Test flight pilot death heightens safety protocols
Branson’s team has spent 17 years designing, building and safety checking VSS Unity and its first three private space tourists began their training programme a year ago with High-G and Zero-G preparation courses.
Since a test flight of the original SpaceShipTwo crashed over California’s Mojave Desert in October 2014, killing one of the pilots, they have introduced several new safety measures.
These include an improved spacecraft design for VSS Unity, safety management systems that detect and avoid space debris, and emergency evacuation protocols for pilots and passengers.
They also complied fully with the US Federal Aviation Administration (FAA) when a probe into another test flight in October 2021 found the “strength of margins” of materials used for the rocket plane had caused it to veer off course on its descent to the runway.
According to Virgin, VSS Unity now has an advanced flight control system capable of automatically controlling its ascent and descent and its team of pilots have 236 years of collective flight experience, including with NASA, the RAF and US Marine Corps.
With all this in place, it now has all the relevant permissions and prides itself on being the first vehicle of its kind to receive a full licence to fly customers to space from the FAA.
Competing to go the furthest can ‘become quite dangerous’
OceanGate, the company that operated the ill-fated Titanic submersible has suspended all commercial operations, with widespread concerns safety was not an important enough priority.

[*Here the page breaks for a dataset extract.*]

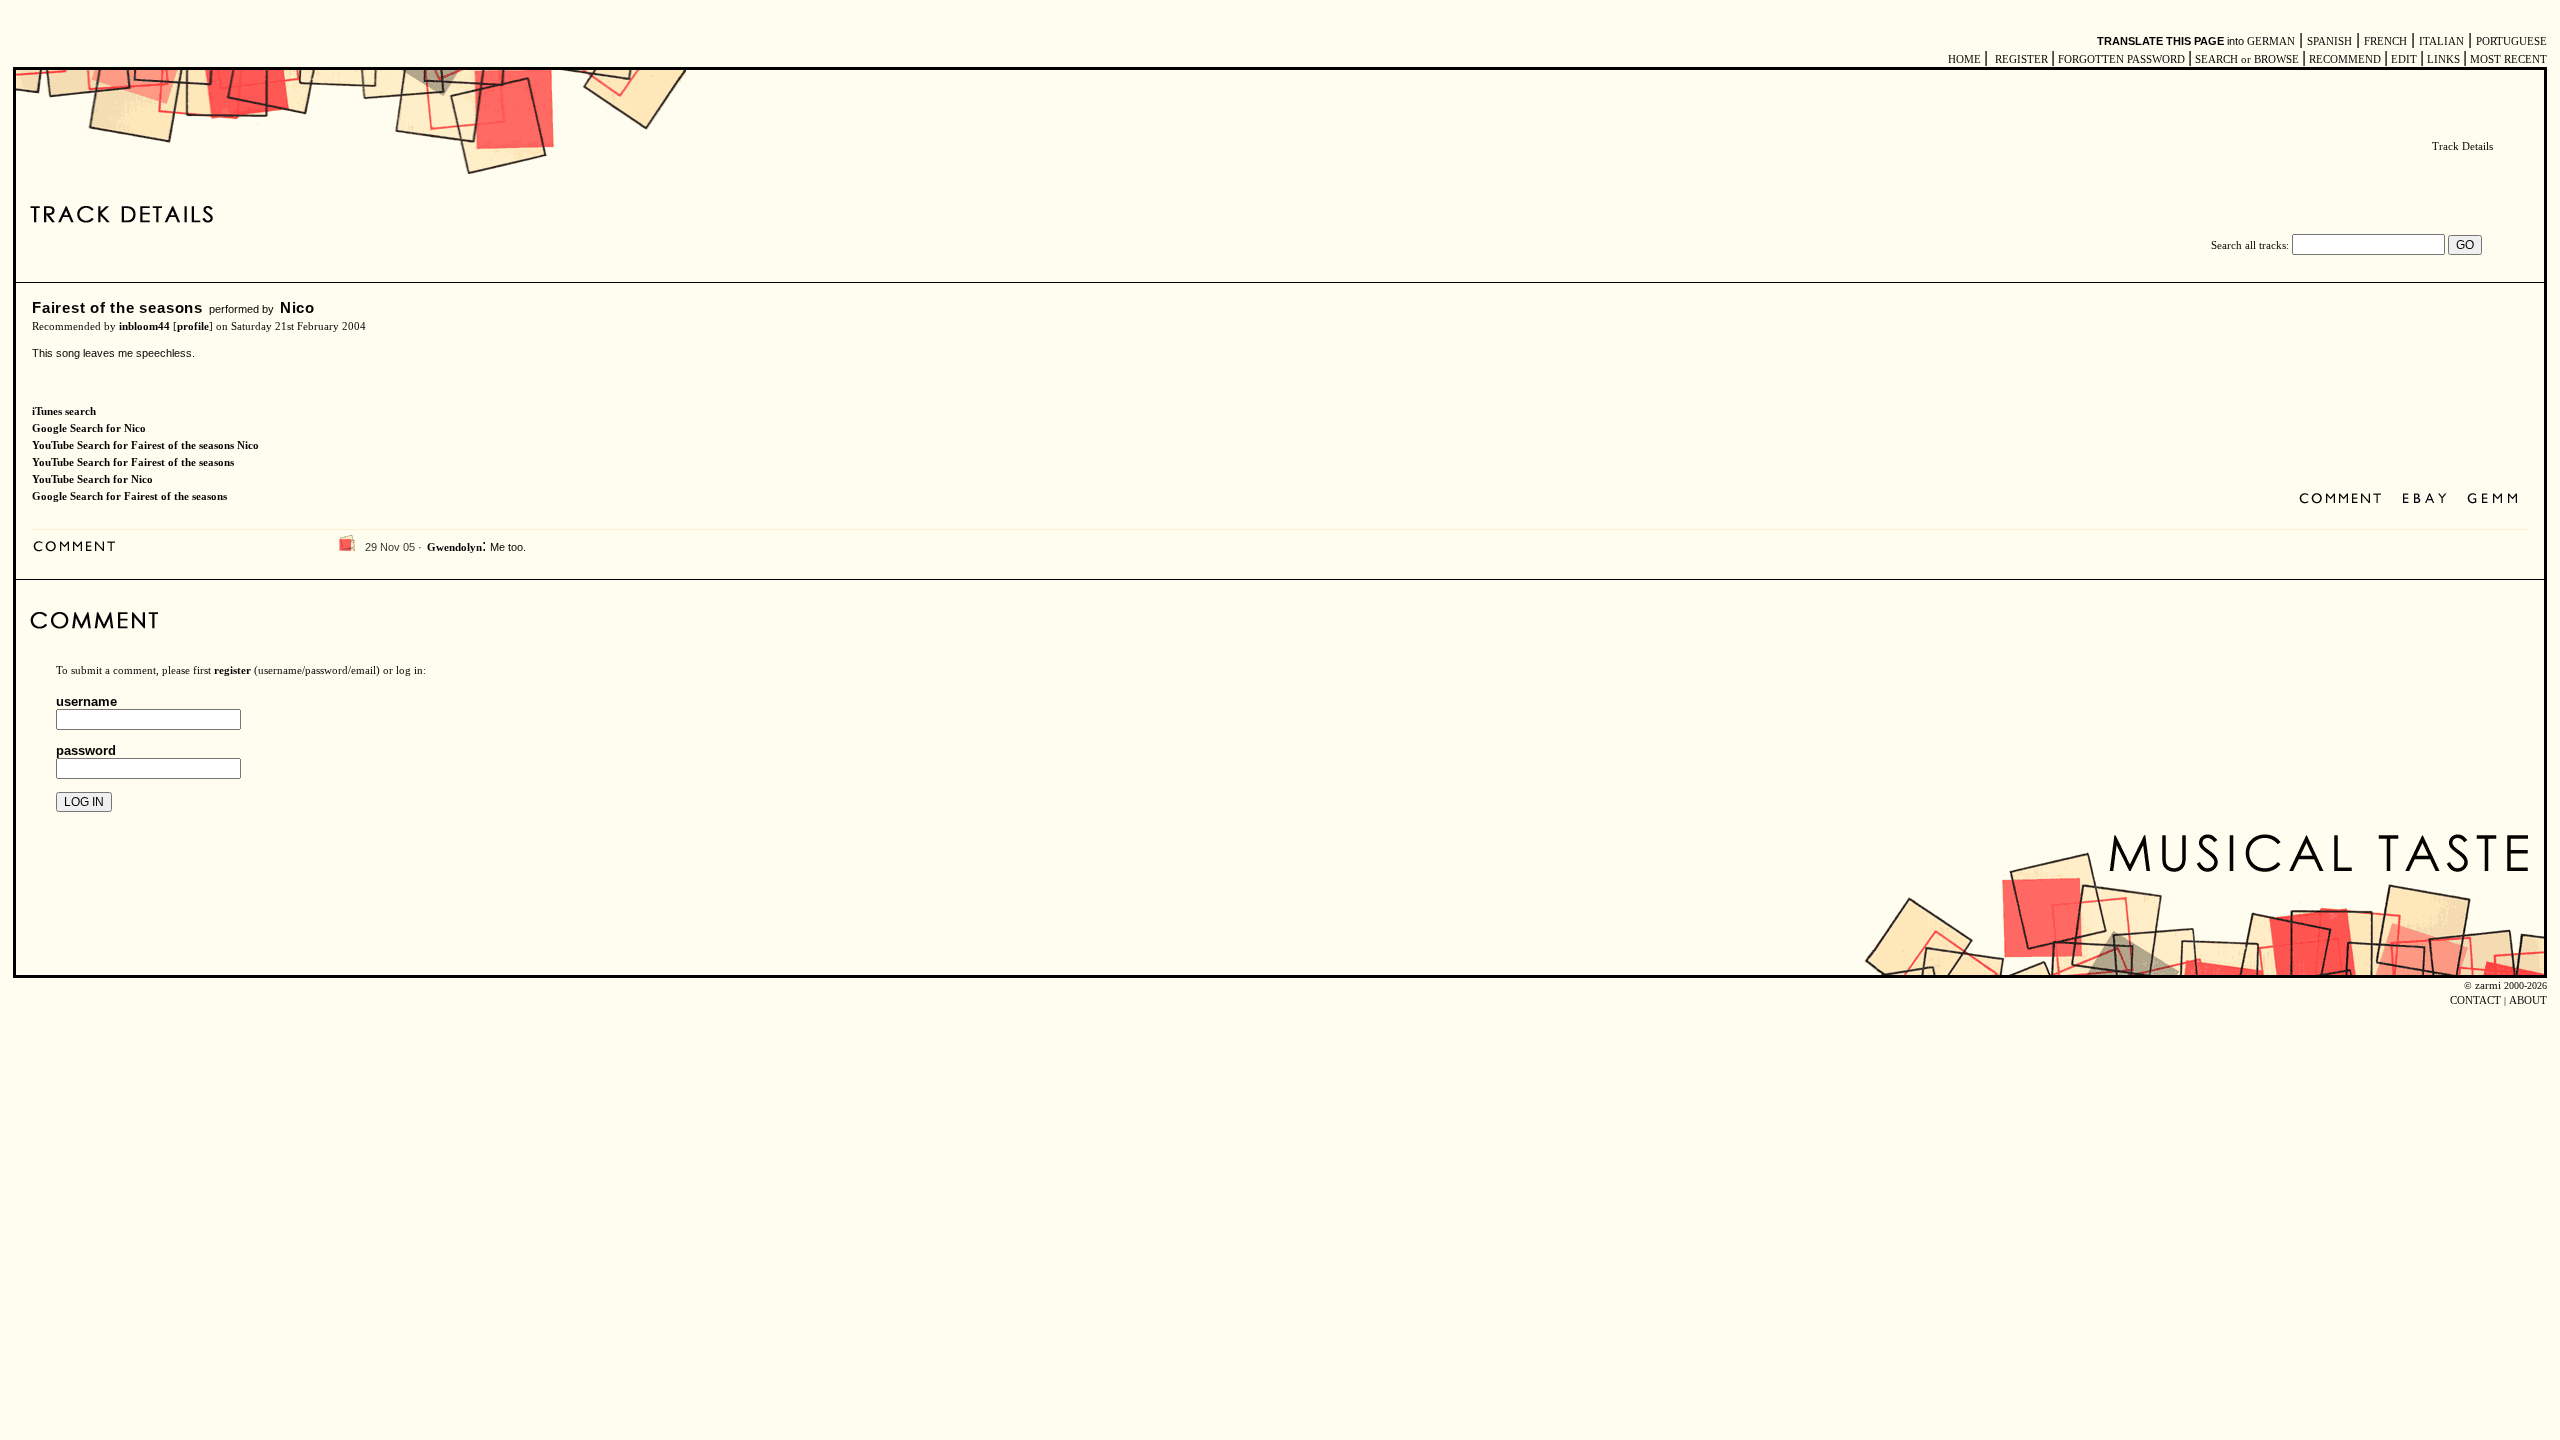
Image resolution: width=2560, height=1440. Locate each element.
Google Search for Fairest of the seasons (129, 496)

Karl Stanley, a friend of the OceanGate chief executive Stockton Rush, who was one of the five who died on board, said in one interview he had created a “mousetrap for billionaires”.
OceanGate co-founder Guillermo Söhnlein has since said he wants to send 1,000 humans to Venus, the warmest planet in the solar system where atmospheric pressure is 90 times stronger than on Earth, by 2050.
Mr Chambers says that although it is too soon to know what happened with the submersible, with criminal investigations pending, extreme wealth and the ego that goes with it can “leave you blind” to potential risks when competing to go the furthest.
“When it comes to a single individual who believes they’ve created something unique – and they are the sole conveyor of that experience, that’s when it can become quite dangerous,” he adds.
When people climb a mountain – whether it be Everest or Ben Nevis – hikers always agree a turnaround time at which point they will come back to avoid poor conditions or over-exhaustion.
But Professor Barrett says that with the level of money involved in this type of extreme tourism, the pressure to deliver for customers could see that ignored.
“Some people do push themselves over the limit and die that way,” she says.
“And if you’ve got paying clients who are really excited to see the Titanic, maybe that’s harder to resist. That idea that I’ve invested so much and come so far and I’m nearly there. Sometimes that’s what pushes people over that threshold.”